** DATA follows **

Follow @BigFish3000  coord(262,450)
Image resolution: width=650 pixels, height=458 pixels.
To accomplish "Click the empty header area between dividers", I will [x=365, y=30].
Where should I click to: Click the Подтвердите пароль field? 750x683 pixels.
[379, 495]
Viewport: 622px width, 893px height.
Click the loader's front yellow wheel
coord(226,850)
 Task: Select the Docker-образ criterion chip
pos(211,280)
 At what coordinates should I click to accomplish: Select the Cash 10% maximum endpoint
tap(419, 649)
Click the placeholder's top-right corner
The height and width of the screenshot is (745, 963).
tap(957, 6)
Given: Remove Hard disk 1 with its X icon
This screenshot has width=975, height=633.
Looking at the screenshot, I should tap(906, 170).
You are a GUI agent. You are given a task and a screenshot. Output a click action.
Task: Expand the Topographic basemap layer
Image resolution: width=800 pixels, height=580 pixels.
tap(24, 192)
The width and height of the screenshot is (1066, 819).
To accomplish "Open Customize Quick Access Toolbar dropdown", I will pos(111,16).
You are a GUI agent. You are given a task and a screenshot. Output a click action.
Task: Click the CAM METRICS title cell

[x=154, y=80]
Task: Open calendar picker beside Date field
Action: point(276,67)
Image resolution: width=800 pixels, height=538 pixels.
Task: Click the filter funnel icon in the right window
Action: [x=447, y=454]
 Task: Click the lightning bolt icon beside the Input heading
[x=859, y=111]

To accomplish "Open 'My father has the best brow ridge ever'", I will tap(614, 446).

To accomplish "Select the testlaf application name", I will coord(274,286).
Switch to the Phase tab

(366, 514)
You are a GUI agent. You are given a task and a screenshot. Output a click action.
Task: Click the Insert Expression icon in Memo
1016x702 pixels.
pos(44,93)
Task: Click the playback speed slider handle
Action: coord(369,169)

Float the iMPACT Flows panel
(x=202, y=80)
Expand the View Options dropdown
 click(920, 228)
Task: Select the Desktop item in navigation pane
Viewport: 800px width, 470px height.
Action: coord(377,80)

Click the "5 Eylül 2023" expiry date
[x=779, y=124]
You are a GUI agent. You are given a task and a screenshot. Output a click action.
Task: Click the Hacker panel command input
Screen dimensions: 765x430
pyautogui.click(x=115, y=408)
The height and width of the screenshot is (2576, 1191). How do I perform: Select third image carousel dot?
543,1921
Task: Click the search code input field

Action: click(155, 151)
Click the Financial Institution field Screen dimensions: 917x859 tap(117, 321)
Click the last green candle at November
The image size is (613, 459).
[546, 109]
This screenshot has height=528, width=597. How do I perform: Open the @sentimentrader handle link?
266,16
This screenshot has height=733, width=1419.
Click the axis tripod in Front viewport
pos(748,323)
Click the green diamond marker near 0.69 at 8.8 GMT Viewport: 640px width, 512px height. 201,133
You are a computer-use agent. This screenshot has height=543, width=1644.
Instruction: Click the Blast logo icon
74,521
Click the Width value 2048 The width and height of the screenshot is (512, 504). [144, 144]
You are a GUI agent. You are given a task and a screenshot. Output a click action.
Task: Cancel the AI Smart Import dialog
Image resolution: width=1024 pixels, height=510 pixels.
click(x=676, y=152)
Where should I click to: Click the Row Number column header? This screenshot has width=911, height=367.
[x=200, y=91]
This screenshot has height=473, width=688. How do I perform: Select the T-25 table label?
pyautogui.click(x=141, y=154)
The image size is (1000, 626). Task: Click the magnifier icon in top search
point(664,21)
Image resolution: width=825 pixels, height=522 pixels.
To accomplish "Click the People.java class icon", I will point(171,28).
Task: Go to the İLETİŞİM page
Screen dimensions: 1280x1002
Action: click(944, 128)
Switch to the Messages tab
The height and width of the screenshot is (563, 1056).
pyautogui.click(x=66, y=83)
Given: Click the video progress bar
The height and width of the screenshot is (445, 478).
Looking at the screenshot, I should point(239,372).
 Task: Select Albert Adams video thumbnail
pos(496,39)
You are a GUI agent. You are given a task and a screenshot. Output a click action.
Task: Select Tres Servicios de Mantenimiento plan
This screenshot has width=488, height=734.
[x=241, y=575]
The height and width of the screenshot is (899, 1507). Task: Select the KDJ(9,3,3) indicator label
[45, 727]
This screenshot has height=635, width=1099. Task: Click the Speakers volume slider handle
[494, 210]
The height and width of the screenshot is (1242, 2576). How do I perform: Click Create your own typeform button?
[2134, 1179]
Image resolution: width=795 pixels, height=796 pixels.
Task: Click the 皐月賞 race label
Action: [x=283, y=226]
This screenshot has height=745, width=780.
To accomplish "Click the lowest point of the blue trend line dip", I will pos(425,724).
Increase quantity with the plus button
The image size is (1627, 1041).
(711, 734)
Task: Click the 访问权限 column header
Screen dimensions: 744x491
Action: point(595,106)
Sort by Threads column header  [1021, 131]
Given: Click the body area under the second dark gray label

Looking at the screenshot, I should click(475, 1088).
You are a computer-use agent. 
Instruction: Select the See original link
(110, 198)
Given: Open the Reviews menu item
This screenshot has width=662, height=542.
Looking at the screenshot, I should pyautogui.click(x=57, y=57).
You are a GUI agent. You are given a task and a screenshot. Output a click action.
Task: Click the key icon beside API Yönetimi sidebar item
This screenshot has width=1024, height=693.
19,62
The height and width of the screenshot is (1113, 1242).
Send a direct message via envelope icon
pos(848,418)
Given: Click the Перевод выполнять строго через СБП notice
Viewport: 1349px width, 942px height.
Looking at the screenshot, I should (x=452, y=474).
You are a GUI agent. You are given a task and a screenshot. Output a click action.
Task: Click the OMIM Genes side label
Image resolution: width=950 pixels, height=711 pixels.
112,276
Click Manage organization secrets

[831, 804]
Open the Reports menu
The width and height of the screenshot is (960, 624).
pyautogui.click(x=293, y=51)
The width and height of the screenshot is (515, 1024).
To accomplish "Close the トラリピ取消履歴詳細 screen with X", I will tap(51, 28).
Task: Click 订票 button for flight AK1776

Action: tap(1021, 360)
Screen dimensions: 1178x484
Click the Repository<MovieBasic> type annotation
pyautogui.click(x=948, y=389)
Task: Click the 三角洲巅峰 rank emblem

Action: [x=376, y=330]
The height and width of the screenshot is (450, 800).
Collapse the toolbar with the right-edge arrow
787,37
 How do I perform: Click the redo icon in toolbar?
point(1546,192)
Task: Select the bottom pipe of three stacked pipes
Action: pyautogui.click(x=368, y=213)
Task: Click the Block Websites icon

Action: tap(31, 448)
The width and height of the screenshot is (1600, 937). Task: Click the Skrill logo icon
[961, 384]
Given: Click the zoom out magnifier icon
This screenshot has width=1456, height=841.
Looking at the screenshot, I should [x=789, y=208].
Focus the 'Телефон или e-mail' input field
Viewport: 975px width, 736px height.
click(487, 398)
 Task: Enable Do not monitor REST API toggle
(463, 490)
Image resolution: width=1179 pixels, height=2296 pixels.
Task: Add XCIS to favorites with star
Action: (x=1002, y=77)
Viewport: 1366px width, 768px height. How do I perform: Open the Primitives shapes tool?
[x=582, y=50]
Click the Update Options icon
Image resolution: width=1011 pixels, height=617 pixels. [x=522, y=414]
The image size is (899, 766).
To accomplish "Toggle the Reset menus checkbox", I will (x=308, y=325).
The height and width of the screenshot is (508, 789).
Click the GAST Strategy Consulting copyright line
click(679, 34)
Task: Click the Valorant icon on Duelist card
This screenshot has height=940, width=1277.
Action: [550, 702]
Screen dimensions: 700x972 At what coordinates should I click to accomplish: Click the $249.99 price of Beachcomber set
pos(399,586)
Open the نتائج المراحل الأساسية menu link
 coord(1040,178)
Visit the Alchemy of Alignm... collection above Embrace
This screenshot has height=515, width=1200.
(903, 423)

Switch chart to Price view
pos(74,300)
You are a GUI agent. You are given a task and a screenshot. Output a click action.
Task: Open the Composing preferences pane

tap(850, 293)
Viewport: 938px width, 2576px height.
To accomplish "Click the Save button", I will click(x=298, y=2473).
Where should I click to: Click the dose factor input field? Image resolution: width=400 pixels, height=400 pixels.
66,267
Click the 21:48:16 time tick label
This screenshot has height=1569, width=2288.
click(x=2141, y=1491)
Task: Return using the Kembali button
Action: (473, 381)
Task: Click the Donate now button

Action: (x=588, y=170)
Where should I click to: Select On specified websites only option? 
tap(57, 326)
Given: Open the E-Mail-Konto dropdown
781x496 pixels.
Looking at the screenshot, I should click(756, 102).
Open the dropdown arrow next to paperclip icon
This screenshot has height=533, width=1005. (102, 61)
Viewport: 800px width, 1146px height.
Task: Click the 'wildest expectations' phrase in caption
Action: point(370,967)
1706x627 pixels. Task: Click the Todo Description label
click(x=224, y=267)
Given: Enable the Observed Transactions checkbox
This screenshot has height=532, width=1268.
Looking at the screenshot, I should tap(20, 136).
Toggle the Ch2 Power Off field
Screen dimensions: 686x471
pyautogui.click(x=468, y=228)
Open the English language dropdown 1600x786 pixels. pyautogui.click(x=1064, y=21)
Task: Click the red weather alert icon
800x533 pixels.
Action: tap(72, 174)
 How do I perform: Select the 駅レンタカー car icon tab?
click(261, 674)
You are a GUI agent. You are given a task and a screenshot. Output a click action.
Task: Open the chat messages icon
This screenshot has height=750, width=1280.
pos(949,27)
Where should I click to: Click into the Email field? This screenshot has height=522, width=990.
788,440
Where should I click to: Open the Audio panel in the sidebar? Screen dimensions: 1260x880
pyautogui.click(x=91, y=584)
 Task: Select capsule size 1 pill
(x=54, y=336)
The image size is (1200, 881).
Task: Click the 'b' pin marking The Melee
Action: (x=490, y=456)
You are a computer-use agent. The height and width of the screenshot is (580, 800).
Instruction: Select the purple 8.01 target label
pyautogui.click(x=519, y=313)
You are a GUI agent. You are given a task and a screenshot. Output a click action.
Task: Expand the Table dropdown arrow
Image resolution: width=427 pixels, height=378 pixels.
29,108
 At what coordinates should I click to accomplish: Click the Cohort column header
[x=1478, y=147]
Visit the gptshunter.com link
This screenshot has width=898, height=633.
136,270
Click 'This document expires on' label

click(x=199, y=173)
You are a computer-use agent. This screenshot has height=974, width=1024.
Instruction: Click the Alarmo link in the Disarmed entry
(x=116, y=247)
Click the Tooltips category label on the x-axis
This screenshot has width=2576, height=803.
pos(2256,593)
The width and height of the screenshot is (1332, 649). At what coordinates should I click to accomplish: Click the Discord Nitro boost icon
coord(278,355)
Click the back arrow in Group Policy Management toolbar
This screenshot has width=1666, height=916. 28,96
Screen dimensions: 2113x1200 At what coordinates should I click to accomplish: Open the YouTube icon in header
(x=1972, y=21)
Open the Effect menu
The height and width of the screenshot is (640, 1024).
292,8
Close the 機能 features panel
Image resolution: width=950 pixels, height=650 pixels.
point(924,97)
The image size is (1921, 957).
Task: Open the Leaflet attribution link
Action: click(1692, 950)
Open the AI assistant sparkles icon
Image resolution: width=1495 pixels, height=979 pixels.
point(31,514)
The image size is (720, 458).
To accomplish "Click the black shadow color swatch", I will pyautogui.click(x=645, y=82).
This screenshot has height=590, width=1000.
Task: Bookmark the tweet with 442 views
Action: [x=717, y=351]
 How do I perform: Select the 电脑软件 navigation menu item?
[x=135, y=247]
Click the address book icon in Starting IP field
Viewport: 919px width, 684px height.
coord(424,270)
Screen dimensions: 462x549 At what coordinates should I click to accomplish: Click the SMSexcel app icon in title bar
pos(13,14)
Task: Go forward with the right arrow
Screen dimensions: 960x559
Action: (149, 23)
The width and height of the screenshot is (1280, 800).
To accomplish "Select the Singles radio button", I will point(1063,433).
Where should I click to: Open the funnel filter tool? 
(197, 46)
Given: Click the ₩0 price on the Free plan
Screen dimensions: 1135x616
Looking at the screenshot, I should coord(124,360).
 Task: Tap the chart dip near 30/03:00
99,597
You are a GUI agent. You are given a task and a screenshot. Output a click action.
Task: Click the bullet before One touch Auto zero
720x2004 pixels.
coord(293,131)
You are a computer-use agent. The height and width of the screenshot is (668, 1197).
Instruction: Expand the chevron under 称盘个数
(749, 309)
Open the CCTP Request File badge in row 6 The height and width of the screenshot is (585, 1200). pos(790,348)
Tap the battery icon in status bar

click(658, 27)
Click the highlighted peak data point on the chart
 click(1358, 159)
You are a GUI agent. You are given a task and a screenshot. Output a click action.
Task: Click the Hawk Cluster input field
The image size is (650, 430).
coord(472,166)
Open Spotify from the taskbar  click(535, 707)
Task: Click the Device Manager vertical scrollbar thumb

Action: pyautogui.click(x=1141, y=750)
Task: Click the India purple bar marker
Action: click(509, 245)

** End of DATA **

TASK TO COMPLETE: Your task is to transcribe, with no changes, only the lines of the listing above that lie between the line holding "Image resolution: width=650" and the line holding "Viewport: 622px width, 893px height.", inclusive.

RESULT OF THE EXERCISE:
Image resolution: width=650 pixels, height=458 pixels.
To accomplish "Click the empty header area between dividers", I will [x=365, y=30].
Where should I click to: Click the Подтвердите пароль field? 750x683 pixels.
[379, 495]
Viewport: 622px width, 893px height.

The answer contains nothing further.